EU council president Donald Tusk told British prime minister Theresa May on Thursday (7 February) that opposition Labour leader Jeremy Corbyn’s offer could be a “promising way out” of the Brexit stalemate, an EU official said after Tusk met May in Brussels.
Corbyn, on Wednesday, set out in a letter to May his five demands for backing the government on the Brexit deal, including establishing a customs union with the EU and “close alignment” with the single market.
The EU has shown willingness to keep the UK in the customs union by tweaking the political declaration on the future relationship between the EU and the UK attached to the withdrawal agreement.
Earlier on Thursday, European Commission president Jean-Claude Juncker told May that the EU was open to “add wording” to the declaration “in order to be more ambitious” in designing the future relationship.
The EU official told EUobserver May did not comment on Tusk’s suggestion.
May also did not have any “new concrete proposals” prepared for Tusk.
When asked on her next steps, May did not have a clear timeline, the EU official added.
May, on her visit to Brussels on Thursday, agreed with top EU officials to continue talks on the way out of the deadlock after the Brexit deal was overwhelmingly rejected in the UK parliament last month.
The EU’s chief negotiator, Michel Barnier, will meet the UK’s Brexit secretary, Steve Barclay, at the European Parliament in Strasbourg on Monday.
May also said after her meeting with Tusk that she had addressed the EU Council chief’s comments on a “special place in hell” for Brexiteer politicians who did not have “a sketch of a plan how to carry it out safely”.

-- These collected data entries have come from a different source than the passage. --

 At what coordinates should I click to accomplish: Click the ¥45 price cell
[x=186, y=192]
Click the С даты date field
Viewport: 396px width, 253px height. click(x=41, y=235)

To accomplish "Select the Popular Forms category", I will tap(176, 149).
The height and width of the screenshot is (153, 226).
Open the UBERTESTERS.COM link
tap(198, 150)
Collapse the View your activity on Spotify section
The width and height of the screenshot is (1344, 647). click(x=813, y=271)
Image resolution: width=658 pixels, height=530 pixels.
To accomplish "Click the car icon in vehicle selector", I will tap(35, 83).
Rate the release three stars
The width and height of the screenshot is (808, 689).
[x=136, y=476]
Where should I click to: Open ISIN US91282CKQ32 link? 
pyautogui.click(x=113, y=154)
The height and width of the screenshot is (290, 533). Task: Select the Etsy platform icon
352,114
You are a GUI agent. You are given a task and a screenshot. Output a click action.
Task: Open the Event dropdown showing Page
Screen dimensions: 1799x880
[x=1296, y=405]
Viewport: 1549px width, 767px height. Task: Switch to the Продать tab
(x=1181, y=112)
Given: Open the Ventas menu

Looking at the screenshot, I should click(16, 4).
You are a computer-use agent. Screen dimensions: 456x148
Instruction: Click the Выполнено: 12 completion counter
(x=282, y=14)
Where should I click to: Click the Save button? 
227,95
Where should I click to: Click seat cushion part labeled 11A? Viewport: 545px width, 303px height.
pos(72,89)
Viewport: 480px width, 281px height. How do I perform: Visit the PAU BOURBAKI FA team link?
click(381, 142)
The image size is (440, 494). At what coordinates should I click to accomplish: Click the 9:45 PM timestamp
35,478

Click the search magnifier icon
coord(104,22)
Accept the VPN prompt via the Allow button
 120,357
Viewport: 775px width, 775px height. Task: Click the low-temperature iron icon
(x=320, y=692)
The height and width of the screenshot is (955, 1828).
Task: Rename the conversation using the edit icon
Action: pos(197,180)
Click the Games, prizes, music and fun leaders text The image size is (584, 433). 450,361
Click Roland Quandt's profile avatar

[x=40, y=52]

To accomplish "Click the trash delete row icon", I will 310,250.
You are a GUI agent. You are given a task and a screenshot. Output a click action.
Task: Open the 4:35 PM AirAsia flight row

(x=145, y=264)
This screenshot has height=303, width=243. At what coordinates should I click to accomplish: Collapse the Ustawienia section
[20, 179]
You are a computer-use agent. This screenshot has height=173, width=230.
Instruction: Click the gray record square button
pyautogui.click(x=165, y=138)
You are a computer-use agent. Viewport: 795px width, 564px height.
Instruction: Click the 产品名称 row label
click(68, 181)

“I’ve raised with president Tusk the language that he used yesterday, which was not helpful and caused widespread dismay in the United Kingdom,” May said.
“The point I made to him was that we should both be working to ensure that we can deliver a closer relationship between the United Kingdom and the European Union in the future, and that’s what he should be focusing on,” she added.
The EU source said Tusk stood by his statement despite her reprimand, however.
“He remains of the view that while the truth may be more painful, it is always more useful,” the official said.